Da mag einiges an Koketterie dahinter stecken, aber wohl nicht nur. Steinbrücks direkte Art ist nämlich auch eine seiner größten Schwächen: Er schafft es nur selten, sich mal auf die Lippe zu beißen und die Zunge zu zügeln, seine Ungeduld ist legendär. Wollte er wieder vorne in der SPD mitmischen, müsste er sich hier und da gewaltig zurücknehmen. Auch bei den Genossen ist nicht vergessen, dass sie es nicht immer leicht mit ihrem Finanzminister hatten, der die Basis lieber überfuhr als überzeugte.
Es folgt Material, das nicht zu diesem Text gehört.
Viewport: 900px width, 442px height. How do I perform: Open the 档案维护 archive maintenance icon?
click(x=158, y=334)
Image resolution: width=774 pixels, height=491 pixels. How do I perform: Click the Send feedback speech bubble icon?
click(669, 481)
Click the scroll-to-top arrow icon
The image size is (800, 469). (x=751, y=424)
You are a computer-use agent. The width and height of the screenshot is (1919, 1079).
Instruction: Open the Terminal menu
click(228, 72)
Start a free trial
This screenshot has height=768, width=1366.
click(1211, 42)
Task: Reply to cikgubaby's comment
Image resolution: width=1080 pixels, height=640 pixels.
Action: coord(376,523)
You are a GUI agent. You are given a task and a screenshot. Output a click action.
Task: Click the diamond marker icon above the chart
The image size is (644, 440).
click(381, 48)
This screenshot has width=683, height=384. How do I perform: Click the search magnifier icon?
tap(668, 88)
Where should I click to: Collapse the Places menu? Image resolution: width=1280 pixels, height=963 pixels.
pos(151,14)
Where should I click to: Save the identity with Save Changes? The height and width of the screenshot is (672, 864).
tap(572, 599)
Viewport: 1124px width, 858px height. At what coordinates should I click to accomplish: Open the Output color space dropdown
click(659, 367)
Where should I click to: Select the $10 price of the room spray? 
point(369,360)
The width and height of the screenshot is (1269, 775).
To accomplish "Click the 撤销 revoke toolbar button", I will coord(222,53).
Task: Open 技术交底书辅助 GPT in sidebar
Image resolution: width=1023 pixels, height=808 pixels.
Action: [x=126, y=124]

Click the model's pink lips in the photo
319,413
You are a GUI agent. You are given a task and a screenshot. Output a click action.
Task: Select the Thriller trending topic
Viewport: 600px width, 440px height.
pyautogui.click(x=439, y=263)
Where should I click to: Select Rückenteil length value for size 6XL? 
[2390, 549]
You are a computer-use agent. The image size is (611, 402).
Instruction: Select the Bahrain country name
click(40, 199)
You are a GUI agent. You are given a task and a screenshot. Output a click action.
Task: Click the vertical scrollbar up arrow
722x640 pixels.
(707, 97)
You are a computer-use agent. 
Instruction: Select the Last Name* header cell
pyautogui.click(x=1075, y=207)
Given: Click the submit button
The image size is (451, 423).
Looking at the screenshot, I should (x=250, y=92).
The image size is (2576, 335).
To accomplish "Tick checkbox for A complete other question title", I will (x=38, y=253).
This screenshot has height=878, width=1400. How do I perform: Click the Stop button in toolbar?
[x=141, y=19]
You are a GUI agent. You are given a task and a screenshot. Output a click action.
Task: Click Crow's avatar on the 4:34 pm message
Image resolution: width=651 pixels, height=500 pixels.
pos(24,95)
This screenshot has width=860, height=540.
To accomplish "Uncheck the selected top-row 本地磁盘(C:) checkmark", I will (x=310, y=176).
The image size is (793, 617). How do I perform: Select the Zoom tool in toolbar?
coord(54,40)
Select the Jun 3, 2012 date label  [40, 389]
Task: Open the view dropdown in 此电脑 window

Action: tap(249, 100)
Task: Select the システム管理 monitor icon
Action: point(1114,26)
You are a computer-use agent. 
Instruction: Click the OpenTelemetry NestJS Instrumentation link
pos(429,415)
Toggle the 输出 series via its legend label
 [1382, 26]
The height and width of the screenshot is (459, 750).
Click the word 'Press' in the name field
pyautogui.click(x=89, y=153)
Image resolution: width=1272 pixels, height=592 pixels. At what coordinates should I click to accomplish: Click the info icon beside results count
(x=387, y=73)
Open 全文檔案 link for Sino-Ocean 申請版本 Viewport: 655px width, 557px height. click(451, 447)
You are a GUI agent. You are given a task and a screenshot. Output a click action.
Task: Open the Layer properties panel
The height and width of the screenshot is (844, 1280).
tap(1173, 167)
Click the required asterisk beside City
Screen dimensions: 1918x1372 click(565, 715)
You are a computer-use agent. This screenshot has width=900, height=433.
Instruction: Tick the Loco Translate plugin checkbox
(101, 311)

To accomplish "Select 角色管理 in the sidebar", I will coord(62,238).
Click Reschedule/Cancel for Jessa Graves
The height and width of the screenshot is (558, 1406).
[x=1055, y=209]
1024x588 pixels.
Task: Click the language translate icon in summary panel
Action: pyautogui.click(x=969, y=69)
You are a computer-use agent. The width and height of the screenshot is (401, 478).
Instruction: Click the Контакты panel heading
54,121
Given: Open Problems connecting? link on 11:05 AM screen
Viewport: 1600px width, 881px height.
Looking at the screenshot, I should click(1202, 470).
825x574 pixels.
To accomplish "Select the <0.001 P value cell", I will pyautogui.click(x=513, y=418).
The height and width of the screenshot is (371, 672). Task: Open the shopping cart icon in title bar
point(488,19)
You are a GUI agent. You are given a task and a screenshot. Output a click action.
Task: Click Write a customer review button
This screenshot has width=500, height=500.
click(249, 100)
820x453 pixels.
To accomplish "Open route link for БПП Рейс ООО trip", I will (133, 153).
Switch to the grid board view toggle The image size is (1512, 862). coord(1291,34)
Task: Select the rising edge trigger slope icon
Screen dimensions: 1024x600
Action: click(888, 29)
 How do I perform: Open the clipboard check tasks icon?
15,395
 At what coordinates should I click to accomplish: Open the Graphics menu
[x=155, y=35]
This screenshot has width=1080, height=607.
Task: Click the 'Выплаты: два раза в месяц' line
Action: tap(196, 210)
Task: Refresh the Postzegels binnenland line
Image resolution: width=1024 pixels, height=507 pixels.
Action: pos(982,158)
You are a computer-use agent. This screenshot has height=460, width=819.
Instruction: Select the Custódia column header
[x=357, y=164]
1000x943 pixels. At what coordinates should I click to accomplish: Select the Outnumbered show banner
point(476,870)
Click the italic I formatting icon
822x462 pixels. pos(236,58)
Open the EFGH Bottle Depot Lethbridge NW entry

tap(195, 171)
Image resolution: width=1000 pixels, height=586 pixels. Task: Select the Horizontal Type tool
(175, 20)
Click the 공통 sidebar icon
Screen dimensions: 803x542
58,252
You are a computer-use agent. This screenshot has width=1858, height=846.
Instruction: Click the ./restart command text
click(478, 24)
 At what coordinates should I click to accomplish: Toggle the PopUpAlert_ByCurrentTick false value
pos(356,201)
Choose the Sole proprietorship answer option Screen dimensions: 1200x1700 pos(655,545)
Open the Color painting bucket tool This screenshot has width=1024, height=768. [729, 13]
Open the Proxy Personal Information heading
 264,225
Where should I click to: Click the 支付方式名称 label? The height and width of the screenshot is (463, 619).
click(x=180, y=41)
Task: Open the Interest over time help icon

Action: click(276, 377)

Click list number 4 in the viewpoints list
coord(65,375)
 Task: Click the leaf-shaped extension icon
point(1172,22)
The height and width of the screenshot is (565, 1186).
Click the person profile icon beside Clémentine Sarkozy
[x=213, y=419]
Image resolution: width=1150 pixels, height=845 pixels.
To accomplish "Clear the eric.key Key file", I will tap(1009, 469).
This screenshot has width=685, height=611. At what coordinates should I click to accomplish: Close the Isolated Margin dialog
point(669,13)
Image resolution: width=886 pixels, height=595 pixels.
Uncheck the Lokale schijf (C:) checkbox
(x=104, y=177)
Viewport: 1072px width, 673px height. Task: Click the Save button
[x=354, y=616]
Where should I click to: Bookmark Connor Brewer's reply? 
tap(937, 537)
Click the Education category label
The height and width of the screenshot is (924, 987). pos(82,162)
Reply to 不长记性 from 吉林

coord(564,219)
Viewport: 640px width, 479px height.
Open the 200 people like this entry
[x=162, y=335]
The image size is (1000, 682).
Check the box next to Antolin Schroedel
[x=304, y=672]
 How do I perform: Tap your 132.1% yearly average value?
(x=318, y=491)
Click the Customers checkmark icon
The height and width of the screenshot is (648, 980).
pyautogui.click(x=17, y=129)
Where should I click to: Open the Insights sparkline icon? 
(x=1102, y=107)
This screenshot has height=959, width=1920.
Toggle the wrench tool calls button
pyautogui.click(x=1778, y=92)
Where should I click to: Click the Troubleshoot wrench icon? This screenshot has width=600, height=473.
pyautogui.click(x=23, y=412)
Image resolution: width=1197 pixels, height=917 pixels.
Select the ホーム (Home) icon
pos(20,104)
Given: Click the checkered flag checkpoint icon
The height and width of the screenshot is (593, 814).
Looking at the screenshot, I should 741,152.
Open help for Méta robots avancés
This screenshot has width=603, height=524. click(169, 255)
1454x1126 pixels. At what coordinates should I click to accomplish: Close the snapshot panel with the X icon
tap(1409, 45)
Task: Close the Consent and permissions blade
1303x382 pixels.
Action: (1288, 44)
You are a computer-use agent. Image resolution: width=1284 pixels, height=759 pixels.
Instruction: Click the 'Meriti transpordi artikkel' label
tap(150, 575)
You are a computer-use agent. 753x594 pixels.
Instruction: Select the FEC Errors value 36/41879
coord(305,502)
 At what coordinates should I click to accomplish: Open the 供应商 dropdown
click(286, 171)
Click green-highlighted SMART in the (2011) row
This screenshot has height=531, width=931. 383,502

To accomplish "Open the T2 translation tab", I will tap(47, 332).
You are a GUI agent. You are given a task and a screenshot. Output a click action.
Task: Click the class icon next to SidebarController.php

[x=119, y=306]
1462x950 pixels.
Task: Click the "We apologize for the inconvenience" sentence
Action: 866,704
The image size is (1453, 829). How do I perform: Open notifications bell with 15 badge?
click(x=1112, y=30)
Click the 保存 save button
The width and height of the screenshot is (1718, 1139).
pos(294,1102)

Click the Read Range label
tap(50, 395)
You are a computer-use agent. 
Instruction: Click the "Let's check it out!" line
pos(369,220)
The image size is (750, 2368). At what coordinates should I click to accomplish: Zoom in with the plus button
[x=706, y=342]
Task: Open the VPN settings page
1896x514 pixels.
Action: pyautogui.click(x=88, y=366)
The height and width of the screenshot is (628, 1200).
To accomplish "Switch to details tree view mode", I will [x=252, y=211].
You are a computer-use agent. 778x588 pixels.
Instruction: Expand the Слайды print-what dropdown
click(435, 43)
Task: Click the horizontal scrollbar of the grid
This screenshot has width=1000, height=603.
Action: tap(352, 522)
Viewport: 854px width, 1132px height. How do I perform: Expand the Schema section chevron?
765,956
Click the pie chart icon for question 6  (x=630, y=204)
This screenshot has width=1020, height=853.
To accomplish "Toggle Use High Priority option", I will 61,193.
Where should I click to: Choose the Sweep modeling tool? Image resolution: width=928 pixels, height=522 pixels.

Das spräche gegen eine Kanzlerkandidatur Steinbrücks.
Allerdings ist schwer vorstellbar, dass ein Mann mit seiner Energie und seinem Ego auf Dauer damit zufrieden ist, durch Diskussionsveranstaltungen zu tingeln. Zumal die möglichen SPD-Alternativen im Vergleich arg fad (Steinmeier) oder hallodrimäßig (Gabriel) daherkommen.